Oggi ci sono grandissimi interpreti che non sanno necessariamente improvvisare. Non dobbiamo imporre nulla, ma l'improvvisazione non può che essere benefica per tutta una serie di motivi: stimola l'immaginazione degli esecutori, permette loro di trovare una soluzione se si trovano di fronte a un vuoto di memoria, sviluppa la creatività... In Francia, fino a trent'anni fa, o addirittura vent'anni fa, non ci si preoccupava quasi di questa disciplina. Oggi c'è una certa iniziazione all'improvvisazione nei conservatori francesi, compreso quello di Ginevra.
Lei ha composto tre opere, l'ultima delle quali nel 2014. Com'è stata l'esperienza e pensa di rifarla?

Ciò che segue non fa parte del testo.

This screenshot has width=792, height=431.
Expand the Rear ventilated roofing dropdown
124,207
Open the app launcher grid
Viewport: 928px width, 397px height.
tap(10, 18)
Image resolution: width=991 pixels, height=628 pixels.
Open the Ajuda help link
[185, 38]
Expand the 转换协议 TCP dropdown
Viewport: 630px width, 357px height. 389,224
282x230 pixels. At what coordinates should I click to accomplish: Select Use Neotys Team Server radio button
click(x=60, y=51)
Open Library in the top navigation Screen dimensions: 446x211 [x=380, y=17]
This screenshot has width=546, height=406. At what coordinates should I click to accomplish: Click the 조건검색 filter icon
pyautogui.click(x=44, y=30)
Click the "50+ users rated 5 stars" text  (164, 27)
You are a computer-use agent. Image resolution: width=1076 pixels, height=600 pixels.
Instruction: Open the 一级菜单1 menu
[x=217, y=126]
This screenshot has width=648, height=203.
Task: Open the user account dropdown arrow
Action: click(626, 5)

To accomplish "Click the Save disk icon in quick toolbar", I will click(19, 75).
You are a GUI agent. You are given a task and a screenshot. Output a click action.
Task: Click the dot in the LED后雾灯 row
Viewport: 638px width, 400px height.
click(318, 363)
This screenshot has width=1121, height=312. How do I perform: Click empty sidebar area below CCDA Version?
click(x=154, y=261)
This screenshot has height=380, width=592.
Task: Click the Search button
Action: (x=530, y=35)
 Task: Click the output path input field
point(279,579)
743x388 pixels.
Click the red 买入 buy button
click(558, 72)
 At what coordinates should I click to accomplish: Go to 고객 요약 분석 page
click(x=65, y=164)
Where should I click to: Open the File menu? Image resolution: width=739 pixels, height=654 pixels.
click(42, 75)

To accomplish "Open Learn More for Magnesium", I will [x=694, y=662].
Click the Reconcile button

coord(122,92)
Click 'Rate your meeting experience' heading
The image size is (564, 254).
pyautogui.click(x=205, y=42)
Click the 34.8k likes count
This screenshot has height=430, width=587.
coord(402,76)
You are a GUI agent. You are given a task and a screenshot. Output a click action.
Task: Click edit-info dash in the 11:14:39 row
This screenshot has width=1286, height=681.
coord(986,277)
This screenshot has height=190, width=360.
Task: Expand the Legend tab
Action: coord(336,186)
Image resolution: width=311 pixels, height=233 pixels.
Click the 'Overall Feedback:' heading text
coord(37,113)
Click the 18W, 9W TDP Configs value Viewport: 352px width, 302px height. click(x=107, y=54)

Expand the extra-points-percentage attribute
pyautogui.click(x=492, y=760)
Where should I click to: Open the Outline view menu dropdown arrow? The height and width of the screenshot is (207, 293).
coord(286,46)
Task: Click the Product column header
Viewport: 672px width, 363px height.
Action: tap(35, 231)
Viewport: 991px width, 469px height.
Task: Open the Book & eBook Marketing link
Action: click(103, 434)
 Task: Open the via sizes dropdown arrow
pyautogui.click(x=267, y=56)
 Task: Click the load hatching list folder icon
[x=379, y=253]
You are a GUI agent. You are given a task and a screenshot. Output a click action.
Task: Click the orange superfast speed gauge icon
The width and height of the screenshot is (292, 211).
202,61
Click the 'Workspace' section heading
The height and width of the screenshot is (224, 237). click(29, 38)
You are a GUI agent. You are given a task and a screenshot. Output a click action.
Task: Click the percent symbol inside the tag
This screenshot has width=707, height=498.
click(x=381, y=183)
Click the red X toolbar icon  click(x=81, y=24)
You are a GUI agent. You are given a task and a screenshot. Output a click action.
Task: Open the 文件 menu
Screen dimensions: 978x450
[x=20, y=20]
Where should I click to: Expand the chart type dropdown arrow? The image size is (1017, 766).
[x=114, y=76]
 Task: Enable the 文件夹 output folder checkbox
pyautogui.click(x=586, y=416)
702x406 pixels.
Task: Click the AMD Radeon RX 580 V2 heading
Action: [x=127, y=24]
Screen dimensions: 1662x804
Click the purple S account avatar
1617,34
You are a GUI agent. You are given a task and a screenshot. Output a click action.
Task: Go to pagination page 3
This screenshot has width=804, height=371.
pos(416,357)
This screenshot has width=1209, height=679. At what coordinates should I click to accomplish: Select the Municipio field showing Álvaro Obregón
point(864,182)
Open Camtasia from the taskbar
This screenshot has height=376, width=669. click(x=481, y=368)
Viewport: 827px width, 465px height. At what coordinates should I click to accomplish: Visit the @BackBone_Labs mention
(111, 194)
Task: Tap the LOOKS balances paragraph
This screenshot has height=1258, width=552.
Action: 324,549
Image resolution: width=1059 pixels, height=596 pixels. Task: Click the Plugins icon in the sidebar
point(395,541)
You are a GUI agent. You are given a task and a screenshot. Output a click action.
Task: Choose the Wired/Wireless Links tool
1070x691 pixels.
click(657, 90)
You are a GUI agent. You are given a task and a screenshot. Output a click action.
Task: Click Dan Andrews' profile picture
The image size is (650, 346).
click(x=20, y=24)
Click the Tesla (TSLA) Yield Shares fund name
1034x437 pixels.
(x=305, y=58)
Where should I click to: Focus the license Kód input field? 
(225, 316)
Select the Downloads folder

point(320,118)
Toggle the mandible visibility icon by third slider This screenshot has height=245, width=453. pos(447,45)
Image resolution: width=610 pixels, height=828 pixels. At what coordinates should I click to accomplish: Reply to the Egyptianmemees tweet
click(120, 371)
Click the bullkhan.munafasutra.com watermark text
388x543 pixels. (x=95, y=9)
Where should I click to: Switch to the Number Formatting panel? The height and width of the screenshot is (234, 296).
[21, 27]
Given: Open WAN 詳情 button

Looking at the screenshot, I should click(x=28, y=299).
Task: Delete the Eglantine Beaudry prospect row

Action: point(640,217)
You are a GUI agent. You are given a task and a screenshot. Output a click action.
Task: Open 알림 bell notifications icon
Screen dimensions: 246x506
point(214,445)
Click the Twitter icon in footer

Mi piacerebbe scrivere di nuovo un'opera, è stata una grande esperienza e le idee non mancano. Mi piacerebbe scrivere un'opera per bambini, perché c'è una vera carenza di opere per bambini. Sono anche tentato da generi molto diversi, come la commedia musicale, che sarebbe un passo avanti nella mia produzione. Ma oggi scriverei un'opera solo se mi venisse commissionata e se avessi la certezza che verrà rappresentata e, se possibile, registrata, in modo da avere la possibilità di essere ripresa. Le mie opere precedenti sono state eseguite molto e alcune sono state riprese. Immagino che la maggior parte dei compositori sogni di scrivere un'opera, ma purtroppo non ci sono ancora abbastanza teatri d'opera che le commissionino...
Qual è il suo prossimo progetto?
Il racconto musicale che ho composto su testo di Mathieu Laine, "Le roi qui n'aime pas la musique" (Il re che non ama la musica), sarà presto rappresentato in Svizzera, in particolare a Vevey, Bienne, Neuchâtel e Verbier, e poi anche a Evian in Francia, Belgio e Lussemburgo... Sto anche per completare un'orchestrazione di questo stesso racconto musicale per due orchestre di fiati, per l'Orchestre National des Pays de la Loire (ONPL). Mathieu Laine sta immaginando un seguito, che potrebbe essere "Le roi qui aimait Joséphine", probabilmente con un accenno a Joséphine Baker... Ho anche in programma di scrivere un concerto per tromba e orchestra d'archi per la trombettista Lucienne Renaudin Vary e l'Orchestre des Pays de Savoie. Poi probabilmente un pezzo per violino e pianoforte per la violinista Fanny Clamagirand. Sto anche preparando un pezzo di quindici minuti per l'Orchestra Sinfonica di Bienne Soleure, che sarà diretta da Yannis Pouspourikas. Sarà eseguito nel maggio 2025.